Non è l'ultimo film di Inarritu, quello di Amore Perros, 21 Grammi e Babel, per intenderci. Siamo nel nuovo film diretto da Clint Eastwood e nato da una idea dello sceneggiatore Peter Morgan, che avendo da poco perduto un caro amico in un incidente, si è posto come molti quelle domande che spesso ci facciamo quando perdiamo qualcuno a noi caro: dove si va, dopo la morte? Cosa c'è dall'altra parte? Quale sarà da quel momento in poi la nostra relazione e il nostro ponte di comunicazione con la persona scomparsa? Domande che fanno da tema portante al film, costruito come si è visto su tre storie in tre diverse parti del mondo, con tre protagonisti che nulla hanno a che vedere tra loro se non, appunto, il contatto con la morte. E sarà proprio questo denominatore comune ad avvicinare i personaggi, che hanno approcci diversi con la morte e che danno perciò tre angoli visuali differenti con cui fornire allo spettatore una visione ovviamente complessa del rapporto tra la vita e l'aldilà, alimentando giustamente ulteriori dubbi senza dare risposte.

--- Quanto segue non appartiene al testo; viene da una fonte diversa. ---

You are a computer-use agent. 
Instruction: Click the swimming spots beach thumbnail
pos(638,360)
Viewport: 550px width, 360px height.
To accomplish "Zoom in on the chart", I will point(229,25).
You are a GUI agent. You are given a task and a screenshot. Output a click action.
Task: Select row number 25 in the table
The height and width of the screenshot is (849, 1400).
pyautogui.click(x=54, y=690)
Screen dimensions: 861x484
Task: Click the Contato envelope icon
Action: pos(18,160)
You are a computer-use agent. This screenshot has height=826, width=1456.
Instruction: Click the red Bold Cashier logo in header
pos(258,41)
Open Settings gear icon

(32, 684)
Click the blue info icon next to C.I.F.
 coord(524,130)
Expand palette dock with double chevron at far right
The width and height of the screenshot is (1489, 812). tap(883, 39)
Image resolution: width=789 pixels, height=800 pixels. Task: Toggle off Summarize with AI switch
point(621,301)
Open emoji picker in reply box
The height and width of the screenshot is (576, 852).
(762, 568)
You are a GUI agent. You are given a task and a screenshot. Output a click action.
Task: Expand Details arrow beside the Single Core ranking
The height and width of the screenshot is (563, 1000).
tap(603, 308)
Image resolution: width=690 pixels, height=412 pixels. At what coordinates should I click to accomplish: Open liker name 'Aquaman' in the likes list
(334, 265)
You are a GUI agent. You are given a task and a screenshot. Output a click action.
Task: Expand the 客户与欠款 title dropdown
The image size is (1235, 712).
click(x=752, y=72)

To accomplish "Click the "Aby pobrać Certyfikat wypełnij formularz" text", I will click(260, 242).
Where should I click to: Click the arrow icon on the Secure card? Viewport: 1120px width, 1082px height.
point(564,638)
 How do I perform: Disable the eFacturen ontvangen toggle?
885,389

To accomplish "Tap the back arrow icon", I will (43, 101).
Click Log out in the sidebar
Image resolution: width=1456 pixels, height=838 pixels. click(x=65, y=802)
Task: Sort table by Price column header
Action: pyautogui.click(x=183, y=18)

Così Marie, che per la sua professione, è abituata ad indagare basandosi su fatti, storie, foto, documenti, interviste, di fronte al mistero della morte che l'esperienza vissuta le ha messo davanti, si sente smarrita e tenta di esorcizzare questo suo disagio scrivendo un libro su quanto le è successo. Marie è lo sguardo che ha visto la morte. George invece la morte la vede, ma ne farebbe volentieri a meno, mentre il piccolo Marcus la vuole andare a vedere per stabilire un contatto con il suo gemello morto. In questo triangolo di visioni il tutto si gioca nella sottile linea di demarcazione tra la presenza e l'assenza, e la sensazione predominante che scaturisce da questo gioco visionario è ciò che durante la presenza, spesso, non facciamo o non diciamo ai nostri cari, cosa che poi scopriamo quando la loro assenza viene a turbarci nei nostri sogni, o incubi.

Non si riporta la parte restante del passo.